Samos’ta iki tane Psili Ammos var, biri batı kıyısında, diğeri doğuda, biz ilk gün batıdaki Psili Ammos’a gittik, Potami’den Psili Ammos yolu biraz uzun, rahat arabamızla yaklaşık 40 dakikalık yoldan sonra Psili Ammos’a vardık, ilk gün gittiğimiz plajlar arasında en güzelini sona bırakmışız onu anladık, Psili Ammos diğer plajların aksine tamamen kumdan oluşan bir plajdı ve denizi de gerçekten çok güzeldi, biraz geç gittiğimiz için pek insan yoktu ama bu bizim işimize geldi, kendi kendimize ok eğlendik Psili Ammos’ta, yaklaşık 1 saat 30 dakika vakit geçirdikten sonra hava kararmadan otelimize yerleşmek için Psili Ammos’tan çıkıp Pythagorio’daki otelimize gittik, adanın en batısından doğusuna gideceğimiz için yolumuz uzundu ve yollar virajlıydı, yaklaşık 1 saat 20 dakika süren yolculuktan sonra Samos’un merkezi olan Pythagorio’ya ulaştık fakat inanılmaz bir kalabalık vardı ve her yerde polis, meğerse 5 Ağustos Samos’un kurtuluş günüymüş ve biz de Samos’a gele gele o gün gelmişiz, otele yerleşmek için arabamızı park edecek yer bulamadık o kalabalıkta ve otelden 2 km uzaklıkta bir yere bırakmak zorunda kaldık arabayı, arabayı bıraktıktan sonra bavullarla otelimizi bulduk, otelin sahibi çok konuşan ama çok iyi bir adamdı, bizi odalarımıza yerleştirdi, odamıza yerleşip 15 dakika dinlendikten sonra limana gidip yemek yemek için otelden çıktık, limana gittiğimizde inanılmaz bir kalabalıkla karşılaştık, limanda Samos’un türklerden kurtuluşu kutlamaları vardı, herkes elinde telefon kutlamaları çekiyordu, limandaki restoranların çalışanları bile servisi bırakmış ellerinde telefonları kurtuluş kutlamalarını çekiyordu, gerçekten çok kalabalıktı, kutlamaları izlerken ben yaşa mustafa kemal paşa yaşa diye bağırırken eşim ve arkadaşlar sus şimdi dayak yiyeceğiz senin yüzünden diye beni susturmaya çalıştılar, açıkçası temsili kutlamalarda türklerden adayı cesurca savaşarak aldık dedi kutlamaları seslendiren kişi ama maalesef samos’un da dahil olduğu 12 adayı İsmet İnönü’nün Yunanistan’a hediye ettiğini biliyoruz. O kalabalıkta müsait bir taverna bulup yemek yemek için biraz gezindik ve sonunda boş masa sandalye bulduğumuz bir tavernaya kendimizi attık, deniz mahsullerinden oluşan bir tabak, tsatziki ve greek salad ve tabi ki ozuo’dan oluşan akşam yemeğimizi yedikten sonra günün yorgunluğunu atmak ve sabah dinç olarak kalkıp planımızın geri kalanını tamamlamak için otelimize geçtik. 
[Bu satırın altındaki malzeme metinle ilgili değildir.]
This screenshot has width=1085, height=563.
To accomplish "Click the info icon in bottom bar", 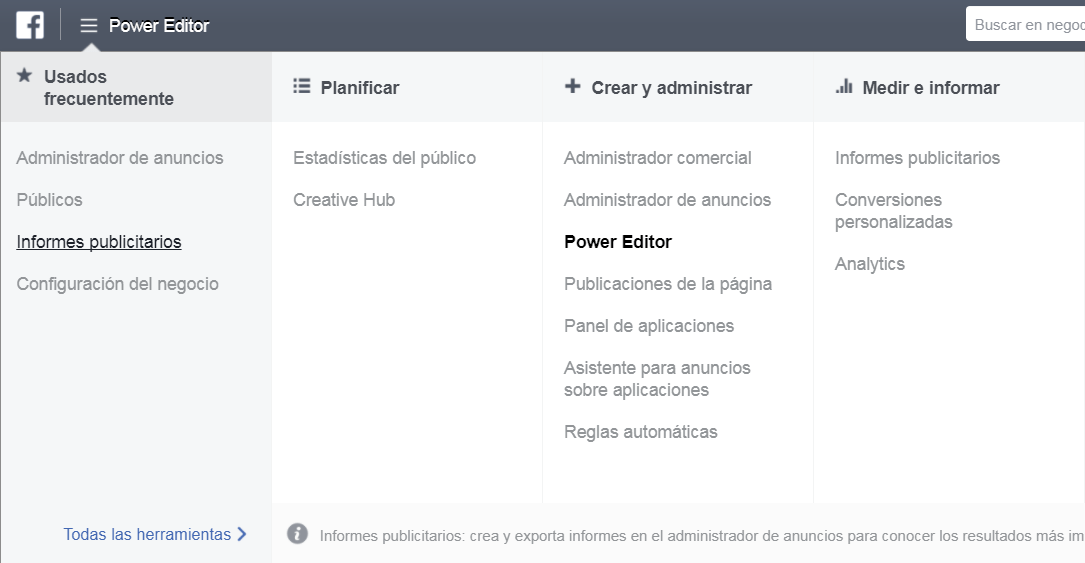I will coord(297,534).
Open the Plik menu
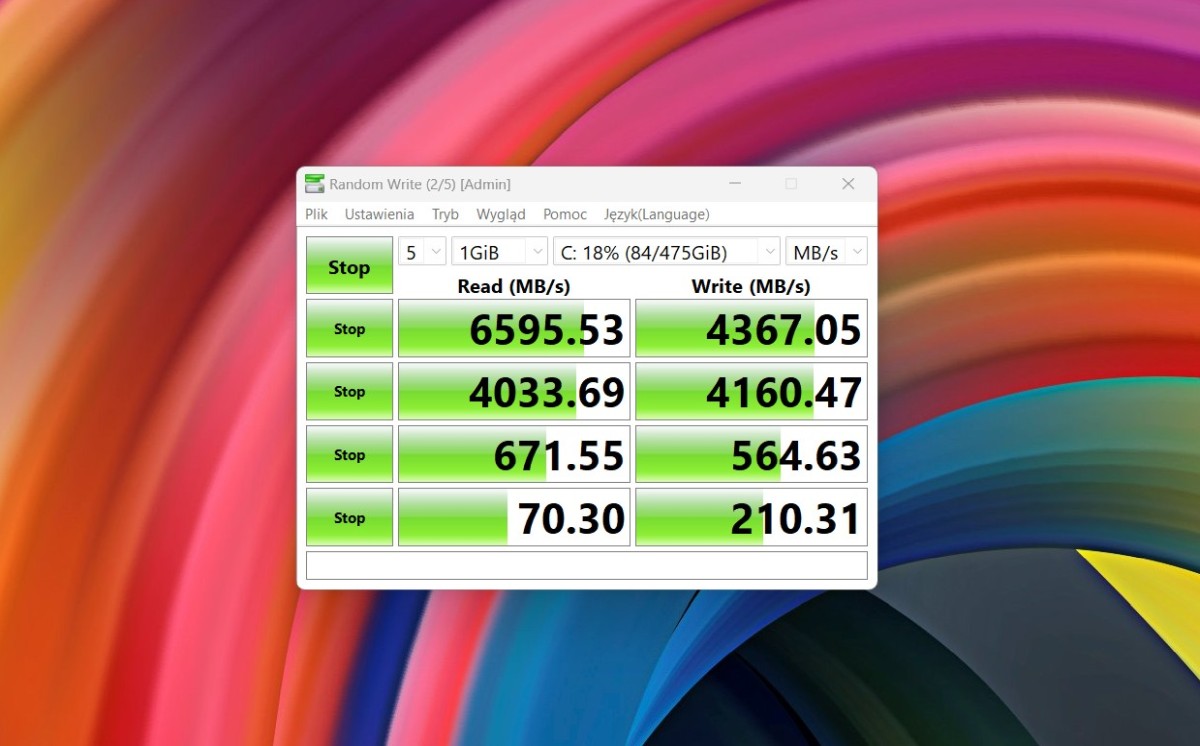 [x=317, y=214]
Adadaki 2. Ve son günümüz olan Pazar günü sabah 9’da kalkıp, check-out’umuzu yapıp adanın en övülen plajlarından Livadaki’ye gitmek için yola çıktık. Pythagorio’dan yaklaşık 20 dakika süren yolculuktan sonra Livakadi’ye geldik, Livadaki plajına inmek için çok bozuk bir yola giriyorsunuz, yol o kadar kötü ki acaba geri mi dönsek diye düşünmedik değil ama azmettik ve plaja kadar devam ettik, ne de olsa araba bizim değildi, rent a car düşünsün dedik ve bozuk yolda devam ettik, plaja geldiğimizde henüz boştu bizden başka 6-7 kişi daha vardı, arabamızı park ettik ve kendimizi plaja attık, bir de ne görelim, inanılmaz güzerl bir deniz, harika bir kum, ilk gün gittiğimiz 4 plaj bir yana Livadaki bir yana diyebilirim, gerçekten cennetten bir kare gibiydi livadaki plajı, biz gittiğimizde tenha olan plaj saat 12 olduğunda inanılmaz kalabalıklaştı ve gelenler şezlong bulamamaya başladı, biz arabayı park ettiğimizde otoparkta 3 araç daha vardı ama saat 12’de otopark dolmuş insanlar yola park ediyorlardı, saat 9.30’dan 2’ye kadar livadakide vakit geçirdik ve açıkçası oradan ayrılmak istemedik ama arkadaşlar diğer psili ammos’u görmek istedikleri için isteme istemeye cennetten bir köşe olan livadaki’den ayrılmak zorunda kaldık. Livadaki’den çıktıktan sonra 2. Psili Ammos’a gitmek için yola koyulduk, Psili Ammos bölgesindeki Mikali Beach’e gittik.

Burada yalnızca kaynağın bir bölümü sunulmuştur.